- Is it when he's introduced to Jesus? Andrew introduces his brother to Jesus, who tells him that one day he'll be called "Peter" - is he converted here? Might someone who subscribes to predestination believe this is the big reveal?
- Is it when he confesses he's a sinner? After fishing all night with no success, Jesus tells Peter to do it again. He does, brings in many, and falls to his knees to declare he's a sinful man. Is he converted here? Confessional-oriented groups might like to think so.
- Is it when he proclaims Jesus is the Messiah? Jesus asks who people say He is, and Peter erupts with the confession that "You are the Messiah, the Son of the Living God." Credal believers would really appreciate this and recognize this as the critical step.
- Is it after the death and resurrection of Jesus? Peter denies Jesus three times, then after the resurrection confesses His love for Jesus three times. Is he converted here? And if so, which time - when he confesses Phileo love or Agape love? Many who hold to the importance of the veil being torn and the Law being released would claim this was the moment.
- Is it after he (and the others) receive the Holy Spirit at Pentecost? This is after he is boldly preaching to others, then followed by more bold preaching to others. Is he converted here? Surely the Charismatics would think so.
- Is it after his vision on a rooftop? Here he realizes that the circle of who is considered clean and unclean gets widened when God corrects his understanding. Is he converted here? Spiritual social activists would state this is the moment.
- Is it when he's crucified upside-down (according to tradition)? Here he would fully identify with Jesus as one last act of surrender. Is he converted here? Extremists would like to think so.
- Or is it after His baptism? And if so, when is that exactly?
The "moment" of all of this seems questionable by different schools of thought, but the process seems clear:
- Peter is lost in life.
- Peter is introduced to Jesus by Andrew.

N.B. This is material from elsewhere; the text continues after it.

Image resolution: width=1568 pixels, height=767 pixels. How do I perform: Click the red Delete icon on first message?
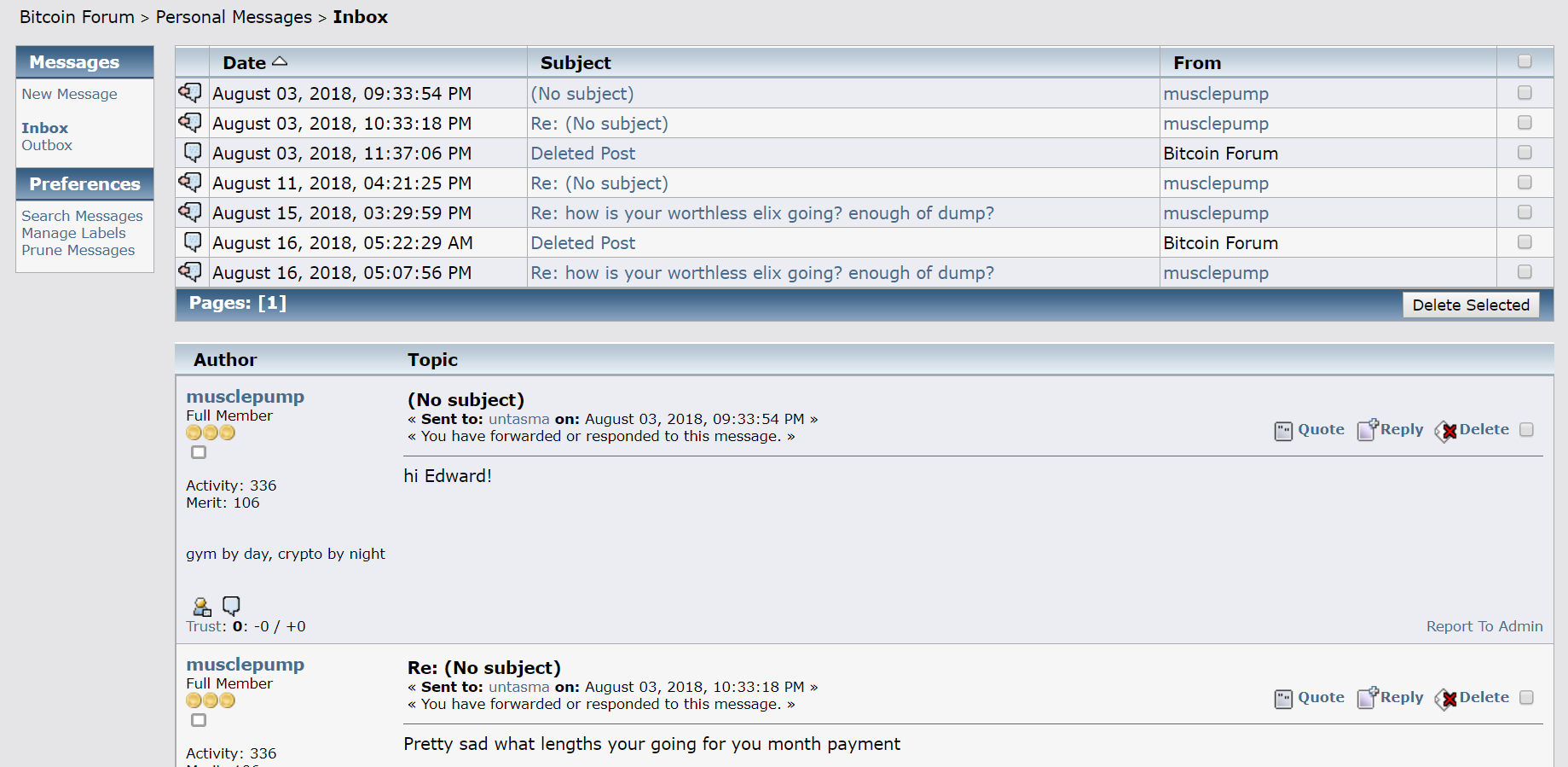point(1446,431)
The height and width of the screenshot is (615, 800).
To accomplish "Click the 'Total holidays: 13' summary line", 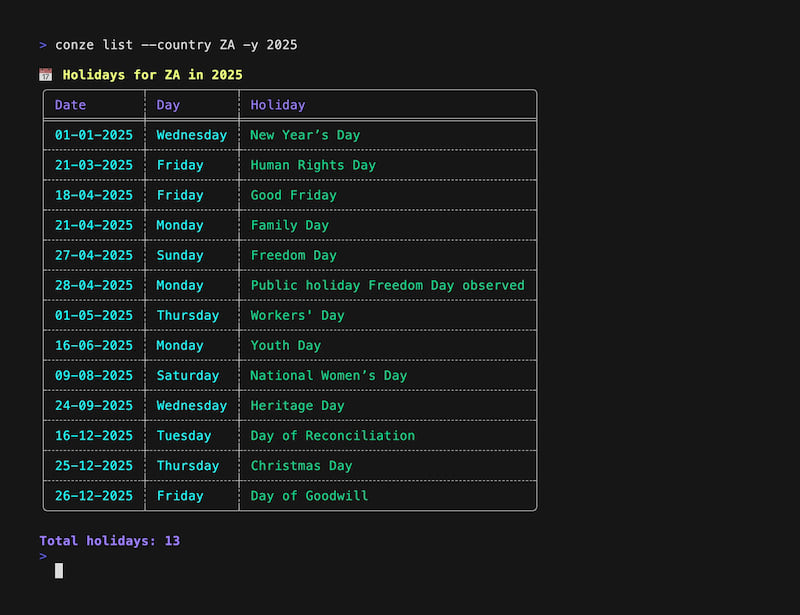I will (110, 541).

- Peter suspects Jesus might be the Messiah.
- Peter is invited to follow Jesus, and he does.
- Peter recognizes Jesus as someone profoundly superior.
- Peter confesses Jesus is the Messiah (but still disagrees that the Messiah should suffer).
- Peter perceives the Messiah must suffer.
- Peter confesses his love for Jesus three times.
- Peter realizes Jesus is Messiah for the Jews and the Gentiles.
- Peter embraces Jesus' life as a paradigm for Christian living (hence, the writings of Peter in the Bible).
So how do we chart this? And do we need to? (Which is a question in itself.)
Where is the spike on the graph? Or are there several? And if so, which is the biggest?
Keep in mind, I ask these questions to grow in my understanding of how you think about God so that I might grow in my understanding of how I think about Him as well. I'm not trying to stir up a pot without purpose - I have no doubt Peter was converted and have my own idea of when... there obviously is some defining moment in all of this.
I guess my questions are about how we can tell...
if we can tell...
and why the need to tell seems so important to people besides the person who takes that step.
(Especially churches needing to fill out denominational reports on "how many" did "this or that"... which I really don't miss doing, because it gives me more time to connect with those folks in person.)